Cristian Díaz, líder del barrio Obrero, alzó su voz para recordar una época en la que las calles de su comunidad estaban llenas de vida, deporte y participación juvenil. Según relata, años atrás eran frecuentes las jornadas deportivas y actividades recreativas que mantenían a los jóvenes ocupados en su tiempo libre y fortalecían la convivencia entre vecinos.
Sin embargo, con el paso del tiempo, estas iniciativas fueron desapareciendo, dejando un vacío que, según Díaz, ha contribuido al deterioro del tejido social y a la percepción de inseguridad en el sector. “Antes los jóvenes utilizaban su tiempo libre en el deporte, compartían, se integraban. Hoy queremos que eso vuelva a ser una realidad”, afirma.

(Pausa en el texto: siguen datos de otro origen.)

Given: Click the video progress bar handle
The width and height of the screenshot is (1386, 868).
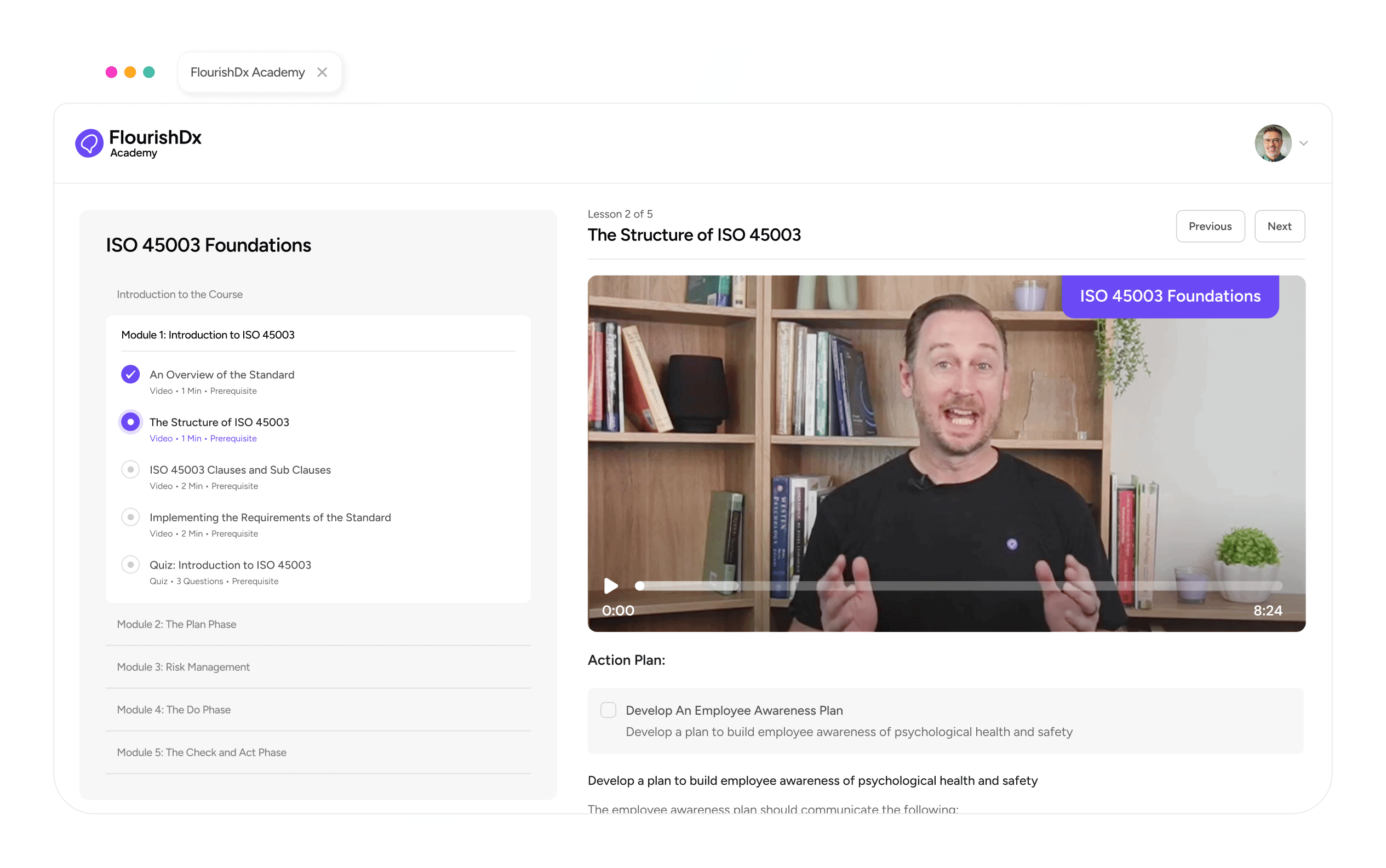Looking at the screenshot, I should (640, 585).
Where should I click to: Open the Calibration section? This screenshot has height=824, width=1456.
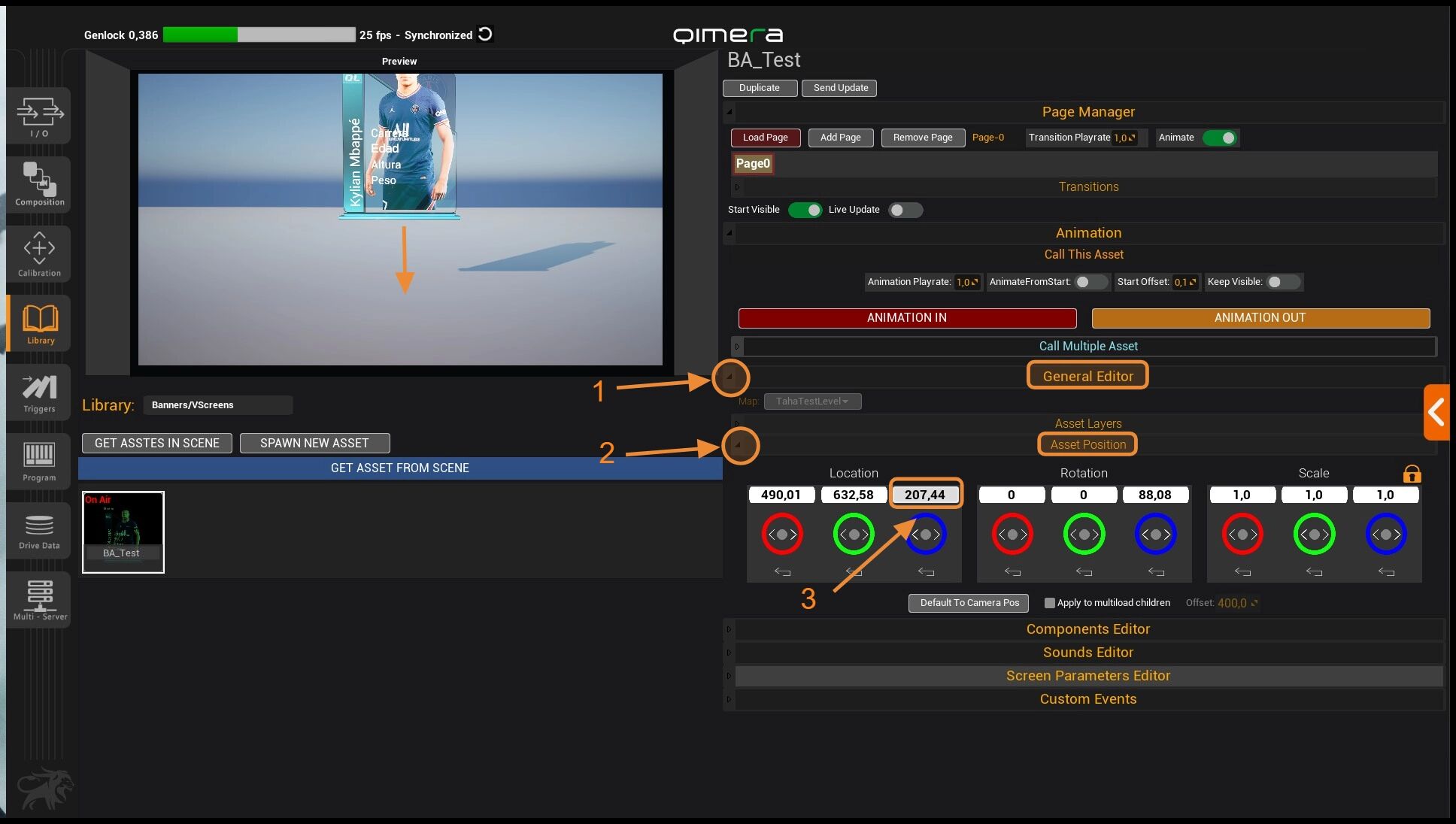coord(39,254)
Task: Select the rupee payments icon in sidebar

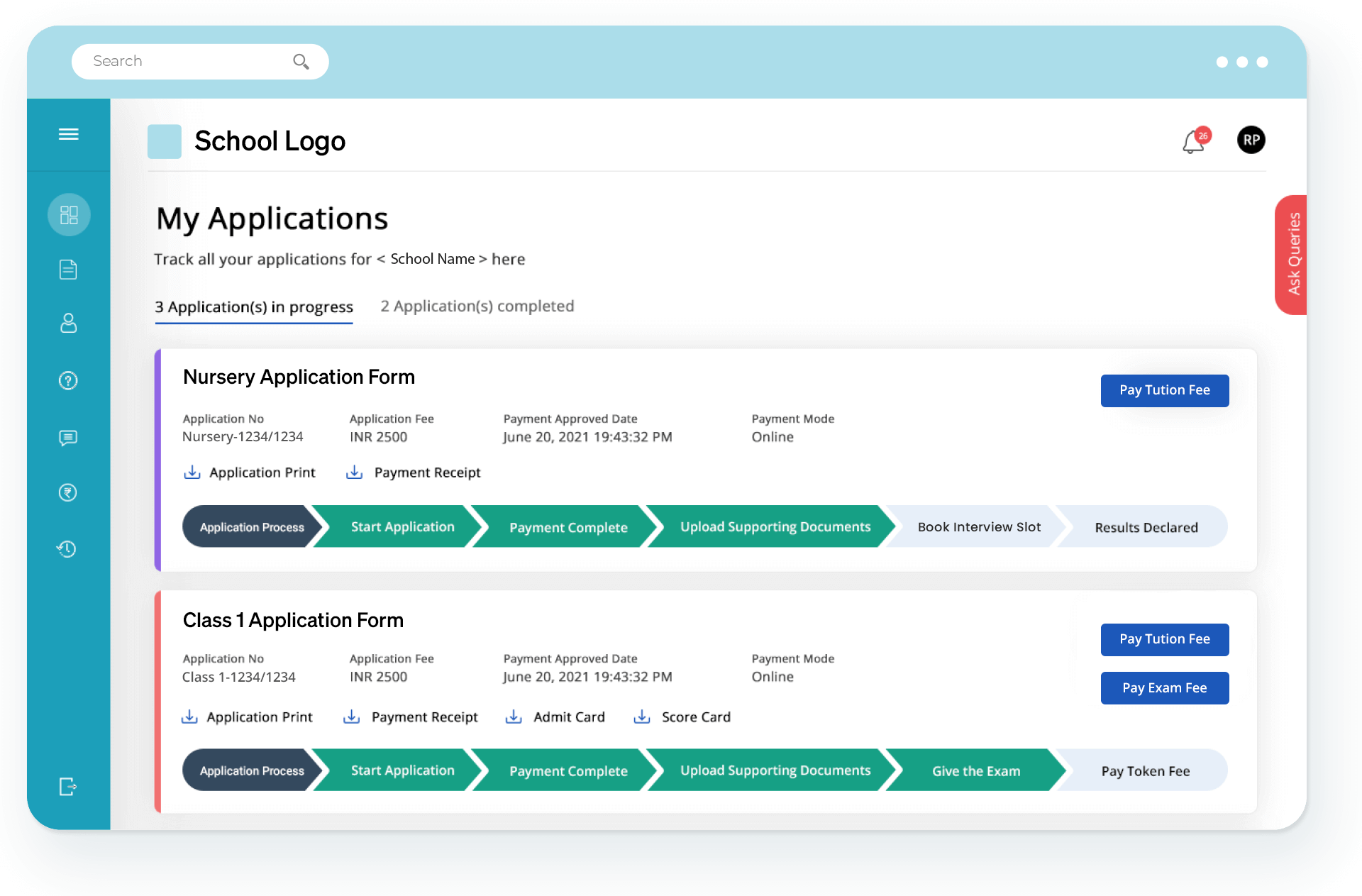Action: pyautogui.click(x=68, y=492)
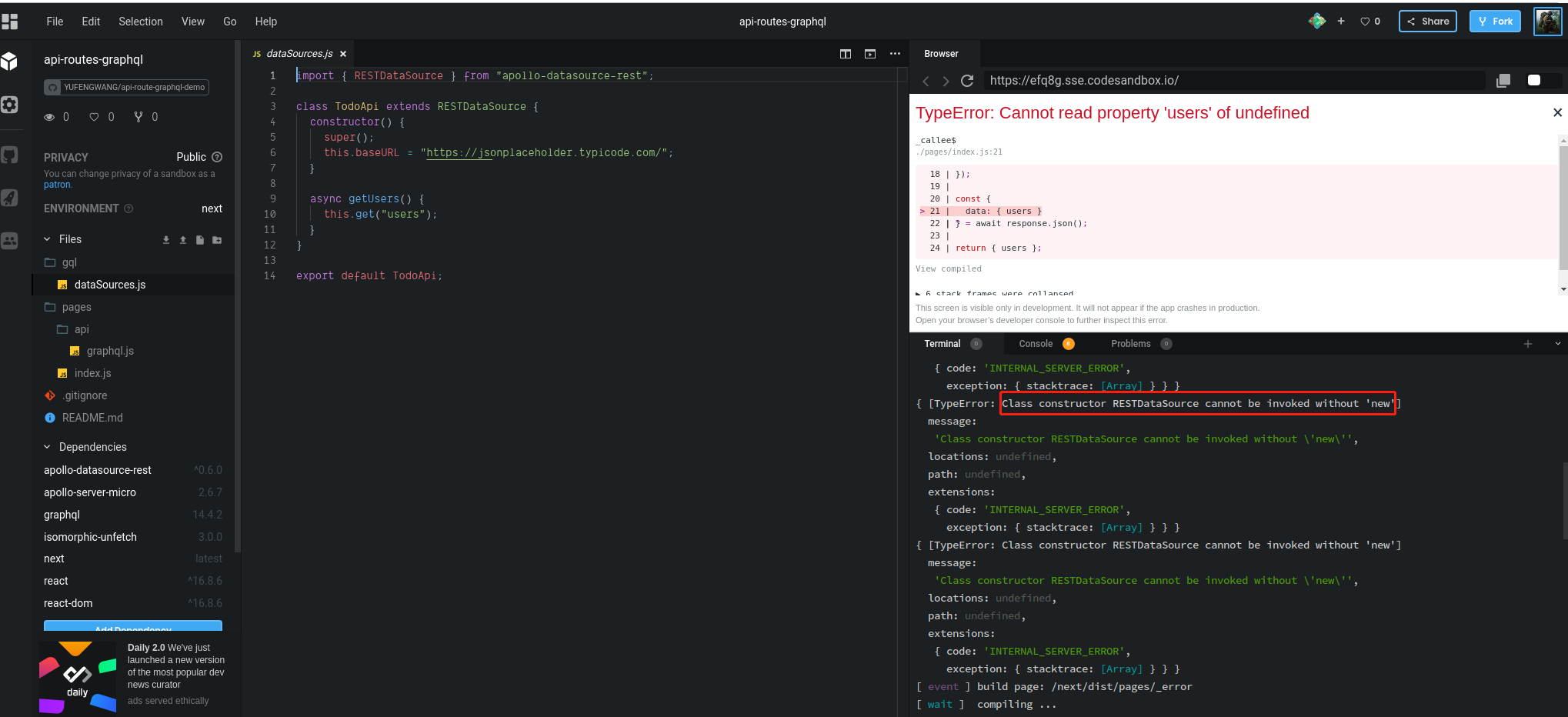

El líder comunitario hace un llamado directo a las autoridades locales para que promuevan e impulsen nuevamente programas deportivos y espacios de participación en el barrio. Considera que estas acciones no solo ayudarían a prevenir problemáticas sociales, sino que también permitirían recuperar la confianza y la unión entre los habitantes.
Para Díaz, el deporte no es solo una actividad recreativa, sino una herramienta de transformación social. A través de torneos, entrenamientos y encuentros comunitarios, los jóvenes pueden encontrar alternativas positivas que los alejen de entornos de riesgo y les brinden oportunidades de desarrollo personal.
Asimismo, insiste en la importancia de cambiar la imagen del barrio Obrero, que en ocasiones ha sido señalado como un lugar peligroso. “Aquí hay gente trabajadora, jóvenes con talento y ganas de salir adelante. Necesitamos oportunidades y apoyo para demostrarlo”, señala.
La propuesta busca no solo recuperar espacios deportivos, sino también fortalecer el sentido de pertenencia y construir un entorno más seguro para todos. La comunidad espera que este llamado sea escuchado y que, a través del trabajo conjunto entre autoridades y habitantes, el barrio pueda volver a ser un referente de convivencia, integración y oportunidades para las nuevas generaciones.